The fact that they took the time to respond to so many consumers and agents was really fantastic and I was not the only one who thought so either:

charispalmer Impressive: @realestate_au getting back to everyone that has commented on the new site on Twitter

Rolling out a site the size and traffic load of Realestate.com.au would be a huge challenge and predictably there were problems that cropped so they didn’t just listen to the complaints on the social media  but the technical team also used to identify real issues in a live environment.
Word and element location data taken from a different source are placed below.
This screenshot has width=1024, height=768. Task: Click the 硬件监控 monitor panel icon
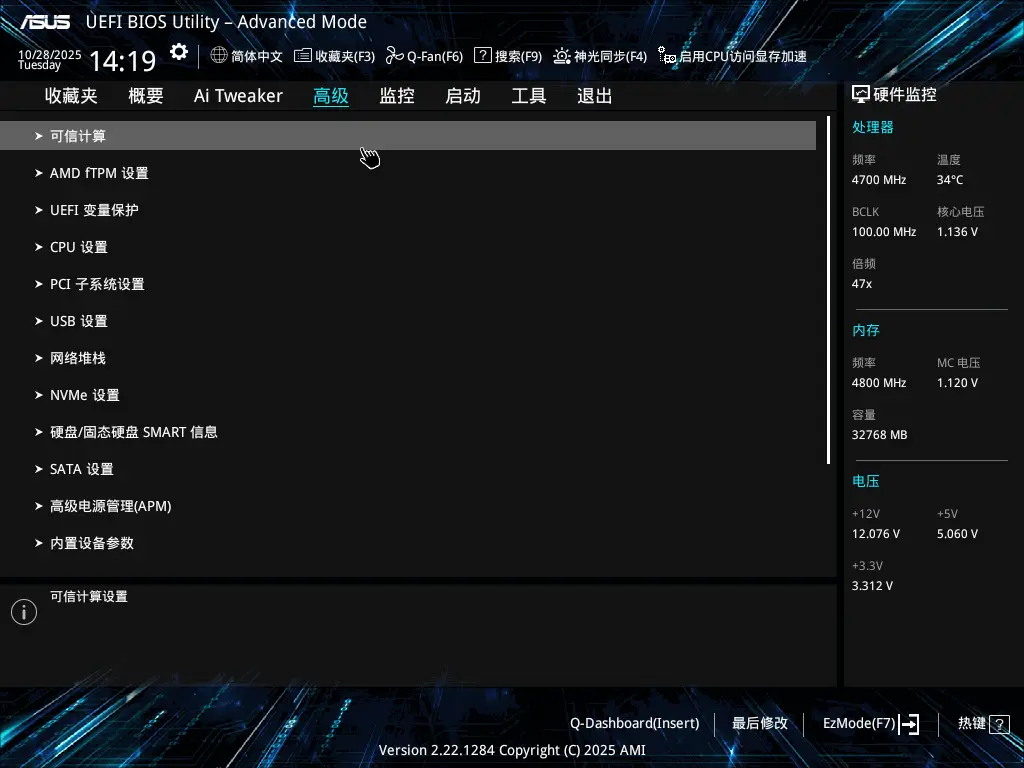pyautogui.click(x=861, y=93)
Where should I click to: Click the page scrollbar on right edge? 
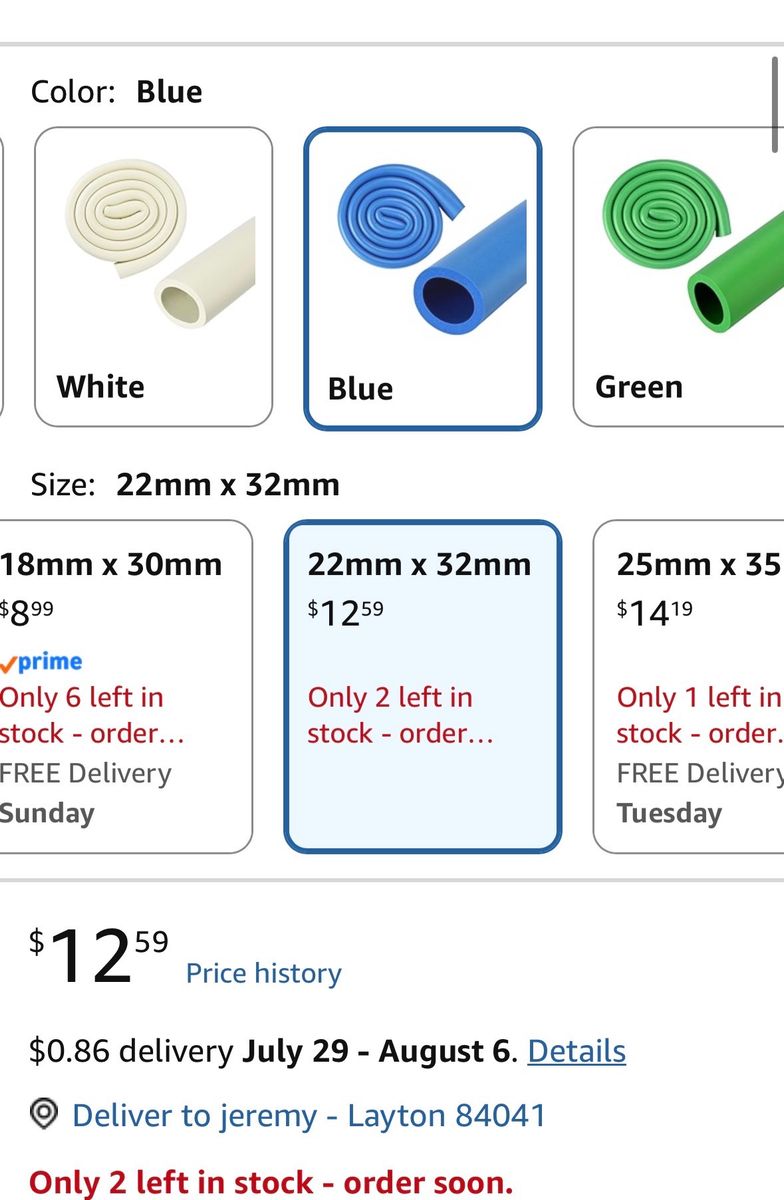pos(778,105)
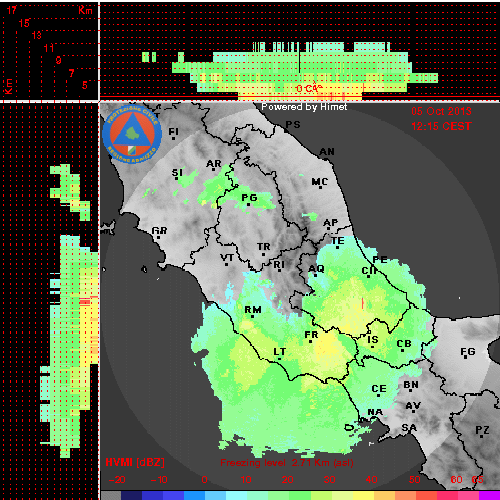Select the GR city label
This screenshot has height=500, width=500.
point(159,230)
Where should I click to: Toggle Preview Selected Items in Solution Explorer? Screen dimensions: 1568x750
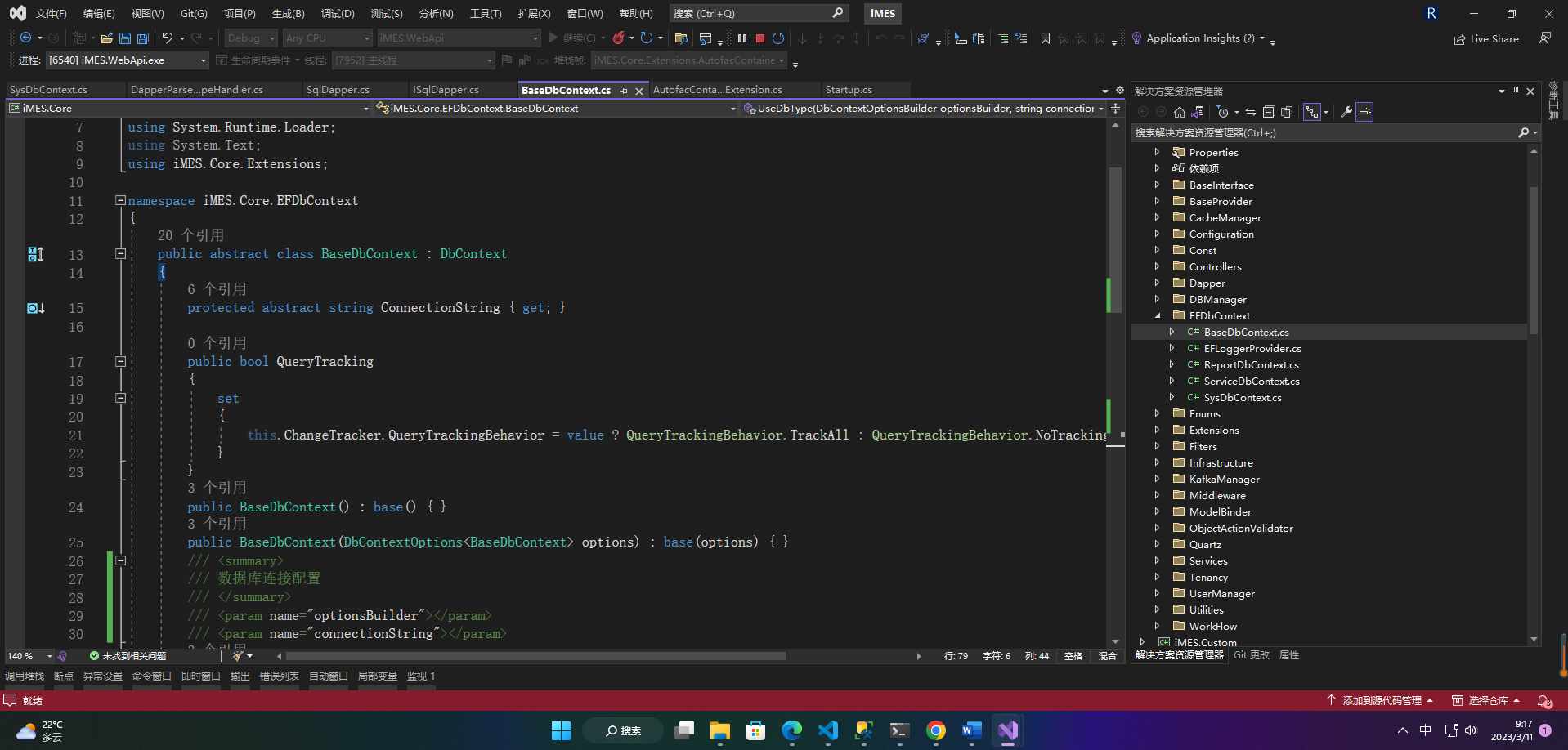pyautogui.click(x=1364, y=112)
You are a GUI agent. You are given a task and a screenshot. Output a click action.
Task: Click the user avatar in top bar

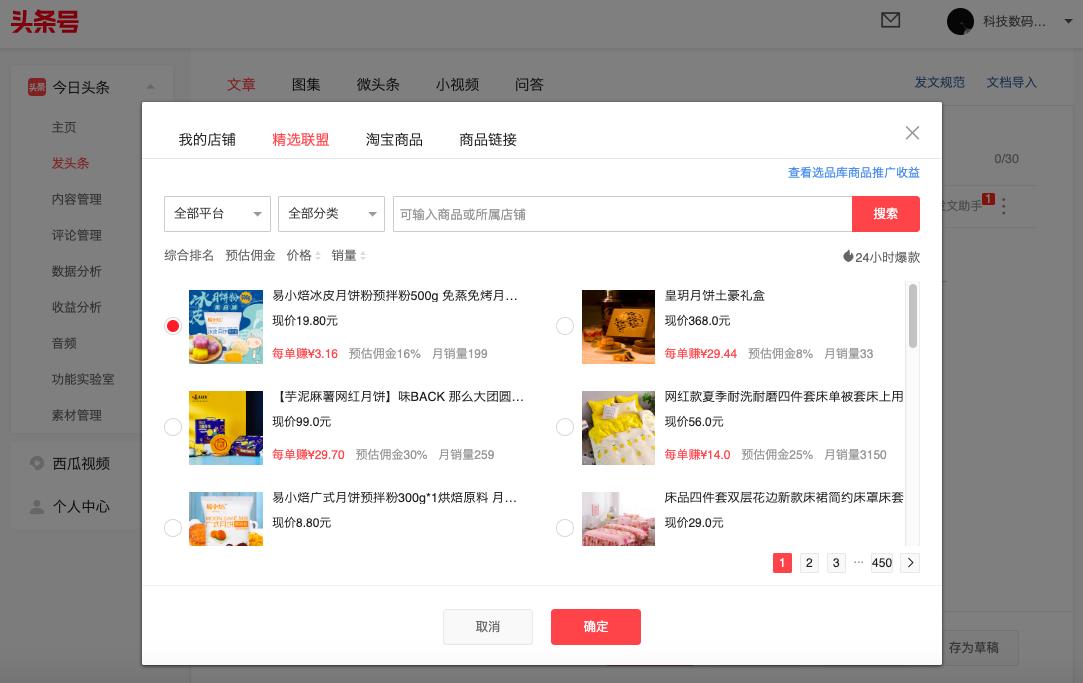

They were cross referencing live tweets with server logs to fix problems very quickly even before users filled out feedback forms..

I was a victim of one of the more obscure ones where an incompatibility between our isp’s proxy server and the realestate.com.au servers caused a certain css file to be delivered blank. This meant any search result pages had no styling applied at all and was just an ugly bunch of left justified text and photos.

Now I noticed the problem during the beta testing but since I never received an invitation I had to piggy back on a somebody else’s access I never reported it through the official beta feedback. But once the site went live I and others brought it to their attention of the technical team pretty quickly. Because I had some fantastic help from Nick here on this blog they they tracked down the cause very quickly and even went so far as to ring and work with individual isp’s to track down the problem.

There are certainly still problems outstanding that team are still working on including some fairly major suburb related issues. One of these causes absolutely no properties show for major suburbs but for the most part the site is running extremely well now.

So whether you like the new style or not you have to admire how realestate.com.au handled the complaints.  Up till recently large corporations would normally respond to each call or email with the obligatory “you are the only person to be experiencing that issue” stock standard reply. But social media like Facebook and Twitter means you cant do this anymore. Everyone is far more educated and word spreads like wildfire.

Real estate groups and individual agents alike can learn a few lessons from how Realestate.com.au handled the recent release:

  1. No matter how good a job you do you are never going to please everyone and there are going to be days where no matter how hard you try you just make some mistakes.
  2. Be prepared and regularly monitor Twitter for tweets good and bad about your agency and your brand. Realestate.com.au probably dedicated a staff member to this job over the launch but agents thats not viable. Twilert was really good for this but it closed down because it could not handle the sheer success of Twitter but it has recently relaunched again and is a fantastic way to monitor your brand on Twitter.
  3. Similarly Monitor your facebook fan page for feedback from your fans. This is certainly easier because Facebook can email you with every comment as it has been added to your wall.
  4. Respond quickly, professionally and most importantly listen and be respectful.
  5. Ideally offer a different more private forum to receive further information on the problem and to discuss the issue.

Of course not everything went to plan and the funny thing is that if you are looking to handle complaints about the performance of your new website, directing them back to that problematic website was probably not the best idea in hindsight. Of course there is a lesson in there as well:

jasb @realestate_au i just submitted your feedback form and got could not be found! Check ur search results layout in chrome, its screwed!